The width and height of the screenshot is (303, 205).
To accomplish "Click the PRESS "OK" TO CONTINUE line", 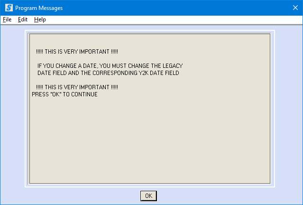I will [64, 94].
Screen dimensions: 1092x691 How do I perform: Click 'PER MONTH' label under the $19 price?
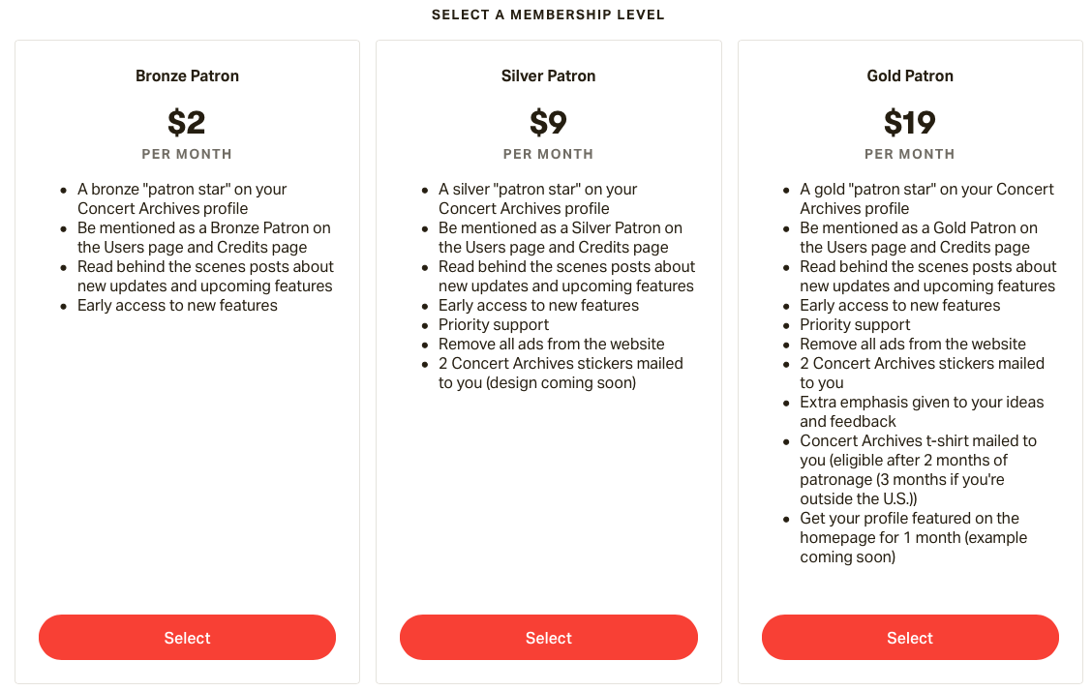tap(910, 154)
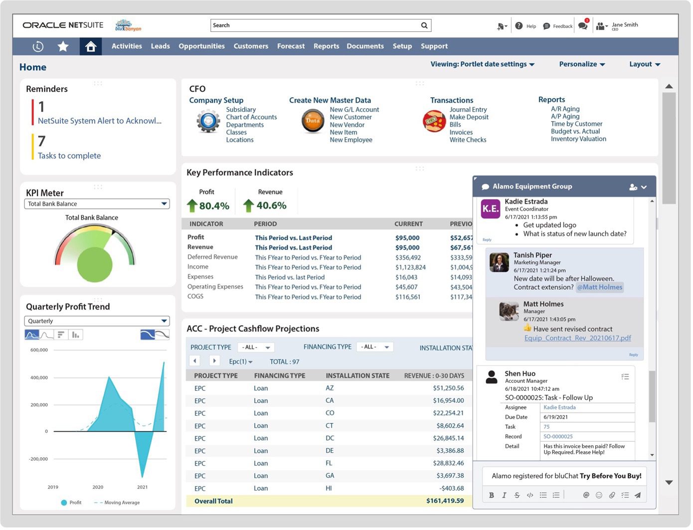Toggle the gray moving average curve option

(x=163, y=335)
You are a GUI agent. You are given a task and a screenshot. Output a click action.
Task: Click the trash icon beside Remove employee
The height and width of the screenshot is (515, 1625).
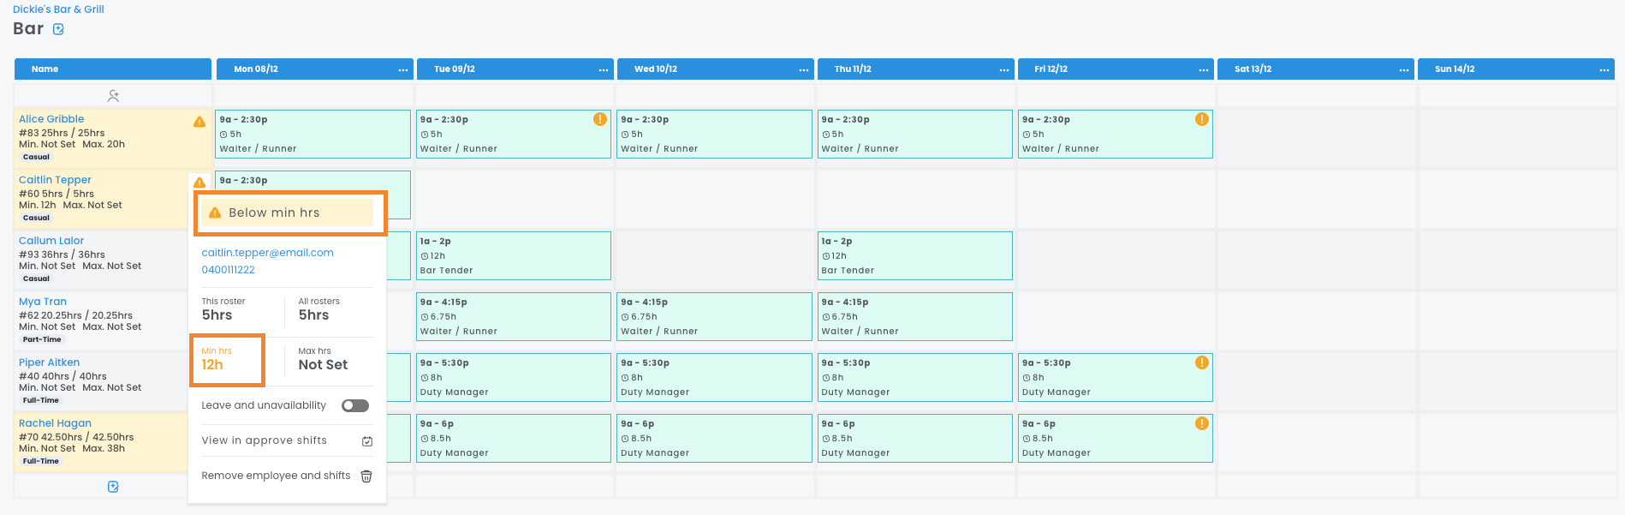click(366, 476)
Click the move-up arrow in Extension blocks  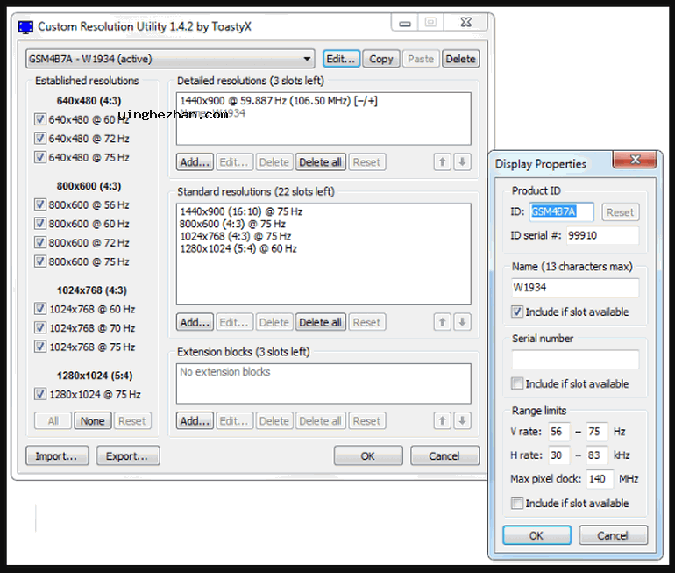pyautogui.click(x=443, y=421)
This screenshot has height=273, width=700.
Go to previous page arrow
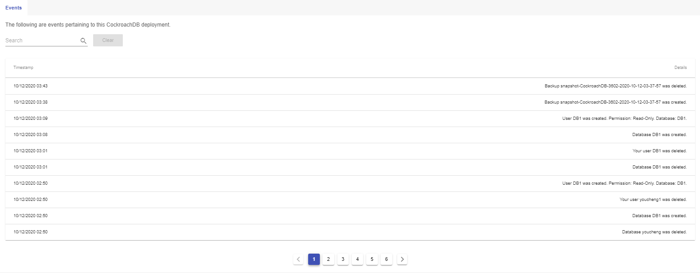click(x=299, y=259)
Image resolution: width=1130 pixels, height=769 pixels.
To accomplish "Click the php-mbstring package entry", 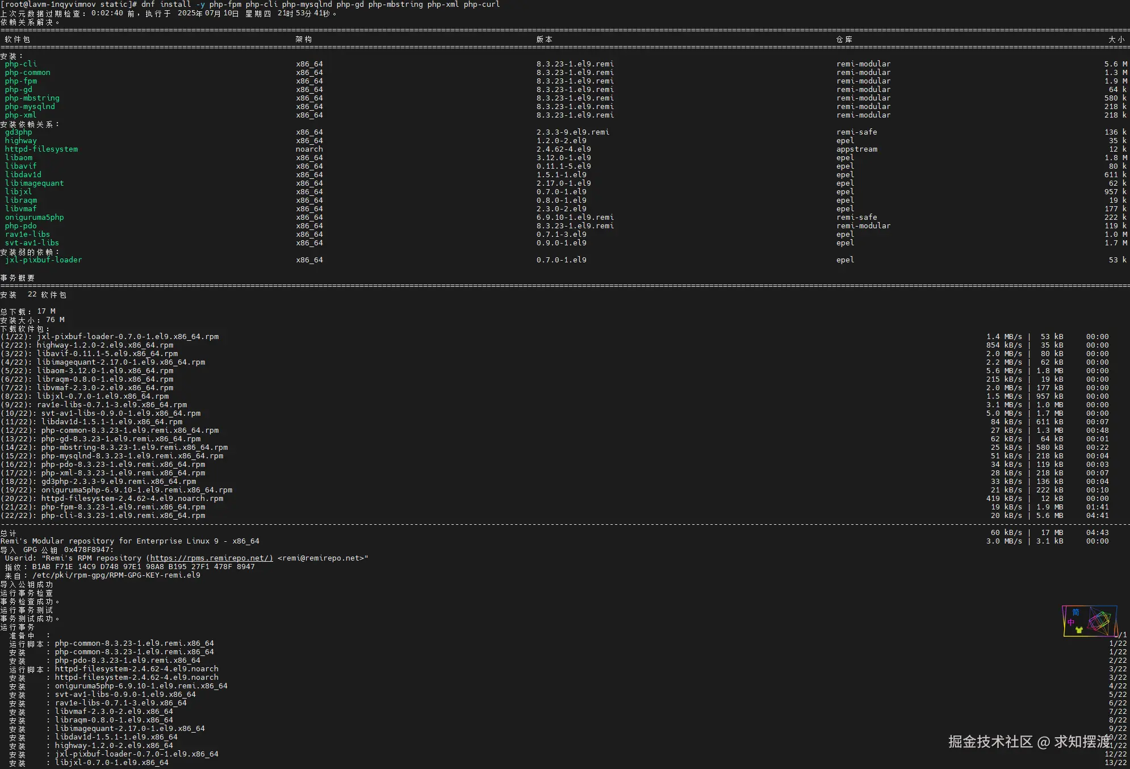I will tap(32, 98).
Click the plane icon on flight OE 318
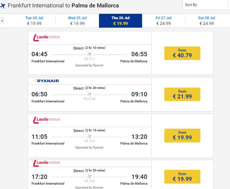The width and height of the screenshot is (230, 189). point(89,177)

Exercise
Please extract every line of the records above that contains the word "icon", matching case exactly.

Final result
Task: Click the trash icon beside Remove employee
Click the plane icon on flight OE 318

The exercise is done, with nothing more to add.